Q. Our company would like to start a program where all sales employees will use cell phones that have GPS monitoring. We want to keep track of where employees are so we can make sure they make their sales calls in their own territories and are not wasting time. Is this OK to do? Must we tell employees about the GPS monitoring? What about tracking employees after hours?

A. GPS monitoring is a new frontier in employment law. FedEx knows where your package is, so it certainly knows where some of its employees are. And the automotive companies sell devices to track your vehicle for safety reasons. Tracking employees can’t be far behind!    

GPS tracking of employees does raise some privacy concerns. Michigan and many other states address privacy in terms of reasonable employee expectations. It is not uncommon to hear the phrase that employees’ personal rights are “checked at the gate” when they come to work. Thus, an employee’s expectation of privacy is reduced or eliminated if the employer puts its employees on notice that they should have no expectation of privacy in the workplace.

Employers may adopt policies, for example, stating that employees may not bring weapons to work even though private citizens have a right to bear arms. Employers frequently reserve the right to search employee lockers or desks, or even employee purses. At a minimum, therefore, we recommend that you adopt a policy that puts employees on notice that GPS tracking is in place.

There also must be some business justification for an invasion of privacy, which must be balanced against the extent of the invasion. For example, cameras in restrooms may have some business justification, but the extent of the invasion almost certainly outweighs any business justification.

Tracking field employees so that the employer knows where they are and how long they spend at each job does not appear to unreasonably intrude in the employee’s privacy “space.” By the same token, it’s easy to understand why an employer would be interested in knowing its employees’ whereabouts.

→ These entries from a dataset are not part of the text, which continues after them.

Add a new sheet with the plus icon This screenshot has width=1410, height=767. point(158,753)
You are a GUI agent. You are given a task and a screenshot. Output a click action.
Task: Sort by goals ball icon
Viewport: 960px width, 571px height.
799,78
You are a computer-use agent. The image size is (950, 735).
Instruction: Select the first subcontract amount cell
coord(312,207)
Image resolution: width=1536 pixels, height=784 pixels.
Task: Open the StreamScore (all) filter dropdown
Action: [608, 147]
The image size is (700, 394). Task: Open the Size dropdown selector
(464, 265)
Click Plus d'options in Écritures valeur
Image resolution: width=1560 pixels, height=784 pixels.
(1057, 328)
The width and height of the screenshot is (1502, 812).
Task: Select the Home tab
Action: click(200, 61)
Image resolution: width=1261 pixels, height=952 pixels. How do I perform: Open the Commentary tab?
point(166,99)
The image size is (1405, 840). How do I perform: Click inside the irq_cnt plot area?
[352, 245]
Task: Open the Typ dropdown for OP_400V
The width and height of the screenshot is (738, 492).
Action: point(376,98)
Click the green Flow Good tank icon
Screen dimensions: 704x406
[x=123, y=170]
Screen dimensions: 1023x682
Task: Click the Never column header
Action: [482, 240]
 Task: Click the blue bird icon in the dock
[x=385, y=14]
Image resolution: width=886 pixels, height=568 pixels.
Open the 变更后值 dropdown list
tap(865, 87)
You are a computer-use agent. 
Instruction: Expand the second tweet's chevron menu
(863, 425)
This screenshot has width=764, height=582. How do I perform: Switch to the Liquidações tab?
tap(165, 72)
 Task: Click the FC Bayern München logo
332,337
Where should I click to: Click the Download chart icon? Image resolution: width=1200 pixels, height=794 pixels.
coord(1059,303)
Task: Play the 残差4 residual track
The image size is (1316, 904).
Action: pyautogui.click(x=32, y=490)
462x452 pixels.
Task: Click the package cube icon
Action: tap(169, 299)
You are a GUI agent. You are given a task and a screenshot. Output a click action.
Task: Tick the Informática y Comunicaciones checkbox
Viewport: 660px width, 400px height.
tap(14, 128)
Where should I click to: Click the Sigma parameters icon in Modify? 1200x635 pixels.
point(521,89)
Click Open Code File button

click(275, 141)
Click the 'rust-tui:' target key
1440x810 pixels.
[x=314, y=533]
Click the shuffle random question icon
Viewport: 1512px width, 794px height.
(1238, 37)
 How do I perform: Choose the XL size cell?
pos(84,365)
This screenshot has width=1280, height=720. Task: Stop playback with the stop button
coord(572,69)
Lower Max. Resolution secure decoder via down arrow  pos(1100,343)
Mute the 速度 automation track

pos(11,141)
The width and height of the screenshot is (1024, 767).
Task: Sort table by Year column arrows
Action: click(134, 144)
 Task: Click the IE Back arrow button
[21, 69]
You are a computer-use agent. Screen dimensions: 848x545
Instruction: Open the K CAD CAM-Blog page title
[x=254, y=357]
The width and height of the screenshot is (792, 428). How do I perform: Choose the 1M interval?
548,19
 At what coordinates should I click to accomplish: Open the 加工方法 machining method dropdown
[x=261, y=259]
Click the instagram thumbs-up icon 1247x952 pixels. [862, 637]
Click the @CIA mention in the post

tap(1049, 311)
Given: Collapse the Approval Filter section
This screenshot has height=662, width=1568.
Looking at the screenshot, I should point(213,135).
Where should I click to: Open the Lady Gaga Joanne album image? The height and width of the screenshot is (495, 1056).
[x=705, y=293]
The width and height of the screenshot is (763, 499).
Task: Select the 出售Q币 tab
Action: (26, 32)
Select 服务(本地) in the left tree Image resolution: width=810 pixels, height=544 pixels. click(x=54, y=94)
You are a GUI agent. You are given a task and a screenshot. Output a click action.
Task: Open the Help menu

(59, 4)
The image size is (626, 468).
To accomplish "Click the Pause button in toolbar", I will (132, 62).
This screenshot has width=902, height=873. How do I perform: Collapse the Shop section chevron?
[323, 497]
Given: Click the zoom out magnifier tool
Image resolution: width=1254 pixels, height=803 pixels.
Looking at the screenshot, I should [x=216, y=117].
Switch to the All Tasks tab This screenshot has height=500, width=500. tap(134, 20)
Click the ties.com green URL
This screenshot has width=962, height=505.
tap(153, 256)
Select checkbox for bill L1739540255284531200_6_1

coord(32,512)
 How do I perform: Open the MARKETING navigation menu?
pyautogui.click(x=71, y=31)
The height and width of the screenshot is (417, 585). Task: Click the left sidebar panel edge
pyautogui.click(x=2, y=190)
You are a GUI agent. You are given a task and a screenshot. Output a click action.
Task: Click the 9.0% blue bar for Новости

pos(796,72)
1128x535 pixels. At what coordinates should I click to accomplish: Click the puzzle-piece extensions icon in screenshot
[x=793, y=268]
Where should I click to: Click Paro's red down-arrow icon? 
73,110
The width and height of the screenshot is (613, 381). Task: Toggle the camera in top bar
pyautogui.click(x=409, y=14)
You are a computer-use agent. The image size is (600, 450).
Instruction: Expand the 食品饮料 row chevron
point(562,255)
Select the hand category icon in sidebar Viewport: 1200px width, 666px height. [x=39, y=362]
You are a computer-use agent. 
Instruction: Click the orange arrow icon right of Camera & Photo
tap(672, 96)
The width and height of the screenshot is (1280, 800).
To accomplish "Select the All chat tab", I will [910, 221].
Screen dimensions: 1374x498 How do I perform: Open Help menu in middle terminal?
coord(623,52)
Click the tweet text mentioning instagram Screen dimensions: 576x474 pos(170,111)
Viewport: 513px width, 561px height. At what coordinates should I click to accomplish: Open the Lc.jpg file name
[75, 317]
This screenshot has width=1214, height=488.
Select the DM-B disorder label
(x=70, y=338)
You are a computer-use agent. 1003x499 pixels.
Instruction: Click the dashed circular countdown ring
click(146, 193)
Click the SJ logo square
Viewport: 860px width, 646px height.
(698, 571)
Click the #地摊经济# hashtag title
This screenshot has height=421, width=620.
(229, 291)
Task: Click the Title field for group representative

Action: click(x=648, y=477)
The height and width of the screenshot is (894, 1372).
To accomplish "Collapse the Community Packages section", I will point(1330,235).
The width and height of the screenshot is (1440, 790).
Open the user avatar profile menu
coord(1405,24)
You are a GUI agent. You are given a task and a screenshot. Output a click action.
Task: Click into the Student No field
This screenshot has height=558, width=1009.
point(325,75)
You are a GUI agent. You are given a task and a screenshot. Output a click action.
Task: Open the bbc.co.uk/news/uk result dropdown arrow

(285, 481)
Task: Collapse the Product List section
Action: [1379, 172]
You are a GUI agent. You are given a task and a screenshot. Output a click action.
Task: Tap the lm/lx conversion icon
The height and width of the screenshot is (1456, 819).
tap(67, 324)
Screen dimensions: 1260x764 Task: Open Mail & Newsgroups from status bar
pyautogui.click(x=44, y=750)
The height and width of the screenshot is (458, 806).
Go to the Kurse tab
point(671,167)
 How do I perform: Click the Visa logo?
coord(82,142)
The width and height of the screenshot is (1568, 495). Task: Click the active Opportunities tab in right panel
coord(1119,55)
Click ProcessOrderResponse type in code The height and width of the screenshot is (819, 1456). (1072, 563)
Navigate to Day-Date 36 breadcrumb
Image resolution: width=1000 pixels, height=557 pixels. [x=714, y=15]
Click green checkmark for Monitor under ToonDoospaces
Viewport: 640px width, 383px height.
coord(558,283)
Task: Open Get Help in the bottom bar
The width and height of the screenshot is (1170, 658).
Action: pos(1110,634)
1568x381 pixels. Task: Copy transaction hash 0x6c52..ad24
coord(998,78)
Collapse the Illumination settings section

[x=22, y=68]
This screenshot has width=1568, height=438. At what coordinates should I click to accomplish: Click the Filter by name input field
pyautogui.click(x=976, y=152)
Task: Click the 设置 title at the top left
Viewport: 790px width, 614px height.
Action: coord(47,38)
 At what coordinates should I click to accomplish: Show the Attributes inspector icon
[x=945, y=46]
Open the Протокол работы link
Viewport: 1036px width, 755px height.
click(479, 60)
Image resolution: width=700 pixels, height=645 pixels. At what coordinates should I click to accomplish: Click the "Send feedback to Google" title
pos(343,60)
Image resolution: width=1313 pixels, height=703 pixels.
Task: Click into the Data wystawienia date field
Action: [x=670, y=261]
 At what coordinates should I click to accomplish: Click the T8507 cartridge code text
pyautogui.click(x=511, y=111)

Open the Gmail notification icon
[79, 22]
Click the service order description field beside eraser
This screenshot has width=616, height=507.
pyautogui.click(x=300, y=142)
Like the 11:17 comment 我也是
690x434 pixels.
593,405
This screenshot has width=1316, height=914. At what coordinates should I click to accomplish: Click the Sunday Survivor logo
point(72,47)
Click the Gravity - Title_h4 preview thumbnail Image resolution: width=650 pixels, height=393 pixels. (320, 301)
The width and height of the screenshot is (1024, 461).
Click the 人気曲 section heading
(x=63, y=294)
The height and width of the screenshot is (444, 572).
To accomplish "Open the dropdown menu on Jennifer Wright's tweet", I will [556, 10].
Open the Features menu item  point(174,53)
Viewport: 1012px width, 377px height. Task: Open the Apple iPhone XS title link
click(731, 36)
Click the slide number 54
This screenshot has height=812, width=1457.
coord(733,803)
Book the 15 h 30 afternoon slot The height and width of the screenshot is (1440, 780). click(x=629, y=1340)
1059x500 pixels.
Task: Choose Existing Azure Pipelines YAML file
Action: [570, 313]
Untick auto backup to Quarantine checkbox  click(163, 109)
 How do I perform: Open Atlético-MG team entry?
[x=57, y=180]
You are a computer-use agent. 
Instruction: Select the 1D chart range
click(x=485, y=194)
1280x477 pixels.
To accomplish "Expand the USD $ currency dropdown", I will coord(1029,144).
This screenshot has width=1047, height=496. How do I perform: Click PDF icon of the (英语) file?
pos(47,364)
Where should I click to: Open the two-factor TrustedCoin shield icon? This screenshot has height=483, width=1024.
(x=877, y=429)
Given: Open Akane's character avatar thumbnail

Monitoring employees after working hours appears to have very little business justification, and whatever justification might exist would almost certainly be outweighed as an unnecessary intrusion. (As a practical matter, I don’t know whether the cell phone would have to be turned on for the GPS device to work. If that’s the case, you could just tell employees to turn off their phones after work hours.)

Obtain legal advice before implementing any such policy. If a union represents the work force, the implementation of such a policy would probably require bargaining.